Socure’s Innovative Approach: Account Intelligence 2.0

Socure offers an easy-to-implement alternative to legacy verification methods. Socure Account Intelligence 2.0 (SAI) is a bank account verification solution designed to enable companies to reach the millions of consumers who currently lack access to traditional banking opportunities. So, what makes SAI’s approach unique?

First, Socure Account Intelligence requires only three pieces of information from a customer in order to verify their account: their name, account number, and routing number. Minimizing the amount of data collected protects the privacy of your customers and mitigates the risks of handling sensitive information.

Second, existing bank account verification solutions overly rely on data from traditional financial institutions, hindering financial inclusion and the fastest-growing segment of new account growth from younger consumers and new-to-country. Socure Account Intelligence 2.0 solves this challenge by leveraging alternative and consortium data to verify the status and ownership of non-traditional accounts at digital banks, credit unions, and regional banks, unlocking an incremental 10-20% lift in coverage creating a more inclusive financial services experience for all users.

Finally, Account Intelligence provides results in real time through a single API, allowing businesses to verify accounts and transfer funds faster than ever before and provide the kind of seamless transaction experience that consumers appreciate.

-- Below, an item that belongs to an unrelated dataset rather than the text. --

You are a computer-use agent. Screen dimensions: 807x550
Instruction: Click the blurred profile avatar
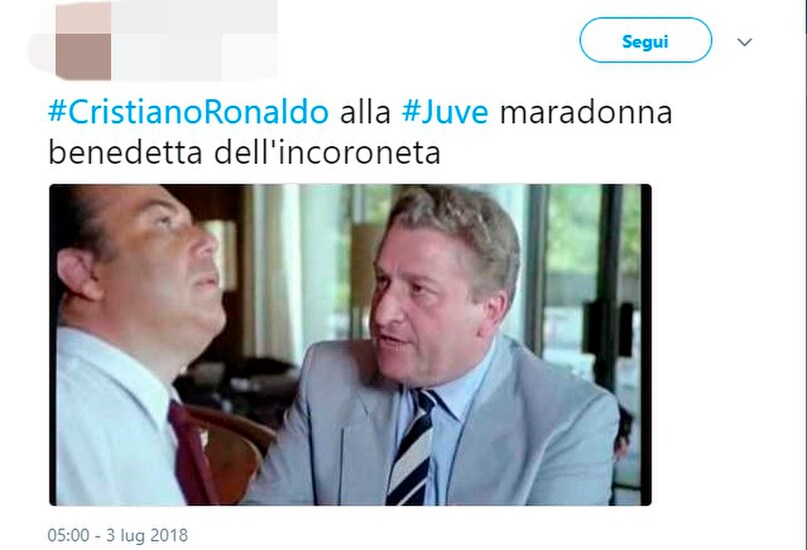[83, 41]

Benefits of Socure Account Intelligence

SAI’s bank account verification solution offers multiple advantages over legacy methods, including:

  • Improved customer experience: SAI enables faster and more frictionless onboarding and payments, avoiding requiring the login credentials used by permission-based alternatives.
  • Enhanced efficiency: Real-time verifications and automation eliminate the need for manual interventions.
  • Inclusive coverage: Verifies accounts at digital banks, credit unions, and regional institutions, unlocking 10-20% more coverage for hard-to-verify consumers such as Gen Z or new-to-country.
  • Bolstered security: SAI’s approach eliminates the need for customers to share sensitive banking credentials.
  • Cost savings: Unlike most verification solutions that charge a fee per transaction, Socure offers a pay-for-performance model that features volume-based discounts. If SAI fails to provide a definitive verification, no fee is owed.
  • Upgraded compliance: SAI adheres to Nacha’s WEB Debit Account Validation Rule. Compliance with this rule is required to complete any ACH transactions.
  • Greater assurance: When SAI is paired with Socure’s identity and fraud solutions, Socure’s consortium database of actual customer outcomes of over 2 billion known good and bad identities provides increased confidence in good customer outcomes.

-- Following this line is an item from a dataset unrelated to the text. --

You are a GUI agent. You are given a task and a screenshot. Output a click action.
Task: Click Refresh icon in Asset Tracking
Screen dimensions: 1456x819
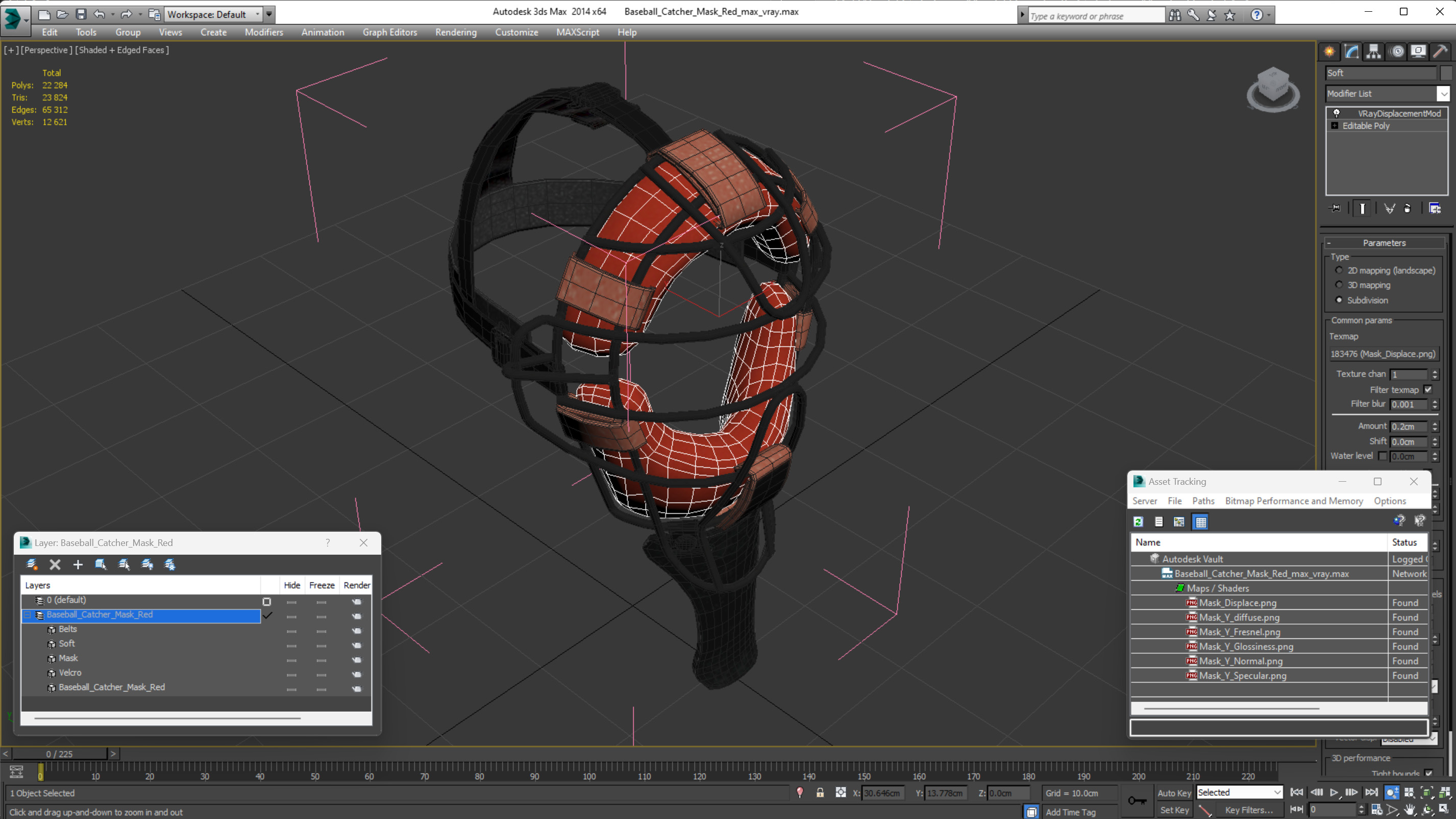(x=1138, y=522)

How SAI 2.0 Enables Inclusive Financial Access

For thin-file consumers who cannot easily access and participate in the traditional financial system, SAI 2.0 helps drive inclusive access by ensuring that they can benefit from bank account verification.

Socure Account Intelligence 2.0 helps businesses verify and include more diverse customer segments such as:

  • Gig economy workers paid through digital platforms
  • Immigrants and expats using regional or home country banks
  • Younger consumers favoring digital-only banks
  • Low-income households relying on local credit unions

By providing access to the broader financial system, expanding bank account verification promotes financial inclusion and equity around the world.

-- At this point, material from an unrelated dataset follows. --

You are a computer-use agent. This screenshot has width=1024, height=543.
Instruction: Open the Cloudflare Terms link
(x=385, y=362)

Instant Account Verification For Traditional and Non-Traditional Accounts

Without trustworthy bank account verification, businesses cannot confidently conduct secure transactions online, harming the growth of the digital economy. While legacy methods are limited in speed, scope, and effectiveness, Socure Account Intelligence 2.0 offers instant, frictionless, and accurate verification for both traditional and non-traditional accounts. SAI 2.0 enables users to automatically verify bank accounts, seamlessly onboard customers, and effectively mitigate the risk of fraud.